Grand Jury Subpoenas in Medicaid Audits
The purpose of a grand jury is to determine whether probable cause exists to lead a jury to believe a person committed the crime. If the jurors are convinced that probable cause for the crime exists, then the grand jury will proceed to indict the defendant. If no probable cause exists, then grand jury will issue a no-bill and release the healthcare provider with no prosecution. In the case of an indictment, the case becomes a formal criminal case. In order to get to this point, the government will issue a subpoena. It will direct you to appear, and testify, at a time and place, or it will ask you to produce certain documents of interest to the government. Grand jury subpoenas are very powerful tools, and government lawyers have the authority to request documents which may establish the commission of a crime.
What are Medicare Administrative Contractors
In addition to RACs, providers are also targets of audits from MACs. The CMS is currently transitioning, and consolidating, intermediaries and carriers into MACs. The MACs will handle both the processing and administration of both part A and part B medical claims that are made. One of the CMS’s goal is to simplify provider services by creating a single MAC process for both part A and B claims. In addition, the CMS expects a competitive bidding process between MAC’s in order to deliver the best possible service. CMS awarded a total of 19 contracts for MACS, and they have to compete for it again every 5 years.
MAC’s participate in the medical review program, which is focused on reducing claim error rates by focusing on billing errors. They address coverage and coding vulnerabilities. MAC’s identify potential problems via data analysis. They conduct audits on providers who seem to be prone to errors. Contractors will review submitted claims in order to determine the proper payment amounts, and will then adjust or deny payments if the services were not found to be medically reasonable or necessary. If the % of claims which have errors is high, then contractors be subject to additional payment, and other issues – like post-payment reviews, pre-payment reviews, or suspension of your payments.
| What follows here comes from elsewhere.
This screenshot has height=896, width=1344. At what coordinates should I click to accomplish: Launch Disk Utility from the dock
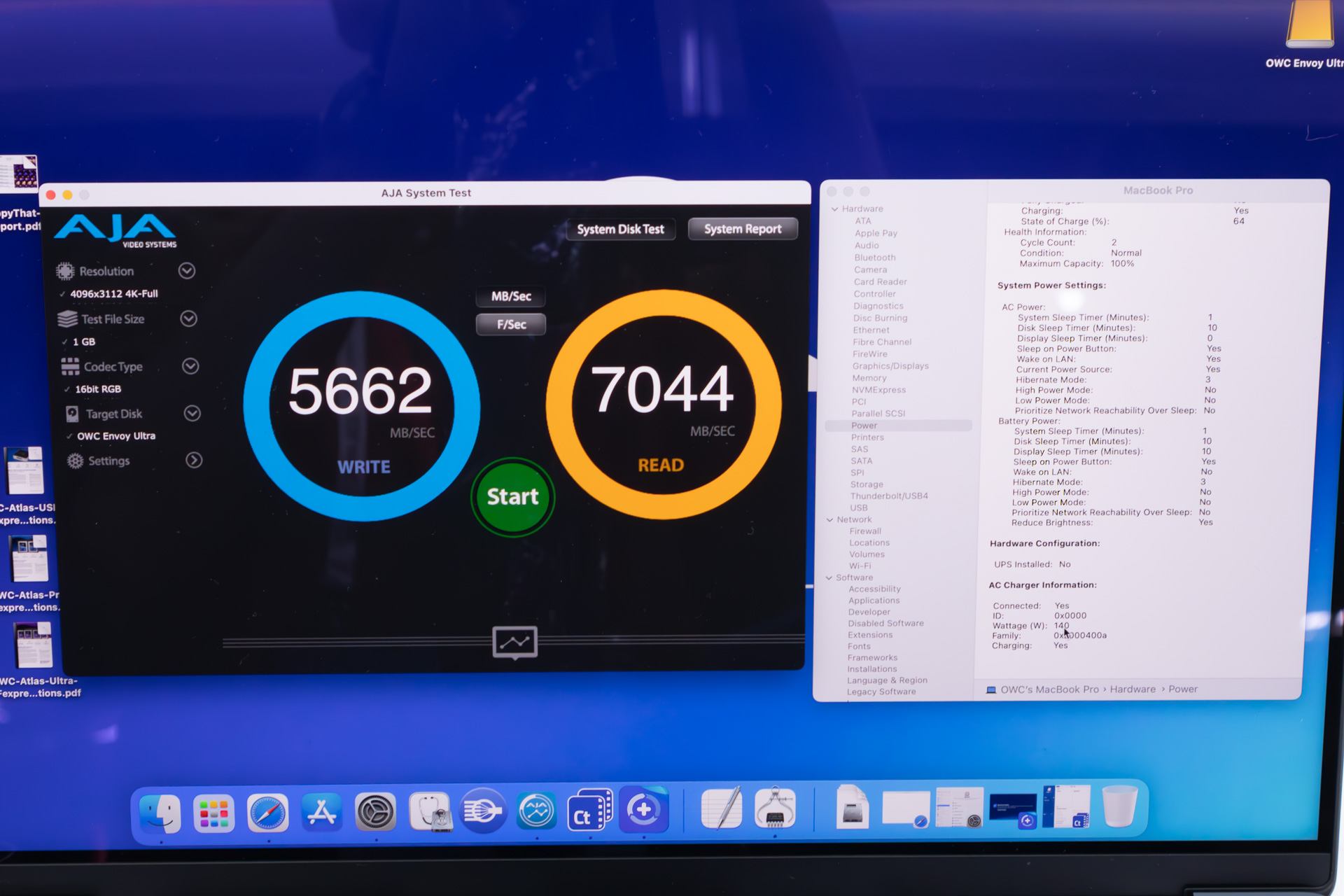pyautogui.click(x=429, y=813)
Comprehensive Error Rate Testing Programs
These are designed to determine the underlying cause for claim errors, and are used to develop programs which improve compliance with payment, claims processing, and provider billing requirements. CMS works with Livanta in order to act as CERT documentation contractor and AdvanceMed to serve as the CERT review contractor. The CERT program was used to establish an error rate for all provider claims.
The CERT contractor will review approximately 120,000 claims processed by affiliate contractors each year. CERT Contractors randomly selects a sample of Medicare Fee For Service claims and will request medical records and info from providers who submitted the claim. When reviewing the sample claims and the medical records, the CERT contractor follows Medicare coverage decisions, NCDs, LCDS, and contractor articles. If there are no written policies available – then the CERT medical review specialist will make a determination based on clinical expertise.
Results of CERT reviews are published annually – and then the main focus of CERT is obtain a general error rate – rather than identifying underpayments or overpayments of an entity.
What are Quality Improvement Organizations
QIO’s, are charged with reviewing medical services that are provided by medicare beneficiaries. QIO’s mission is to improve effectiveness of medical care. QIO’s improve the overall quality of care for beneficiaries, and protect the integrity of Medicare by ensuring medicare pays for services reasonable and necessary. QIO’s are a critical part of the “medicare audit,” big picture.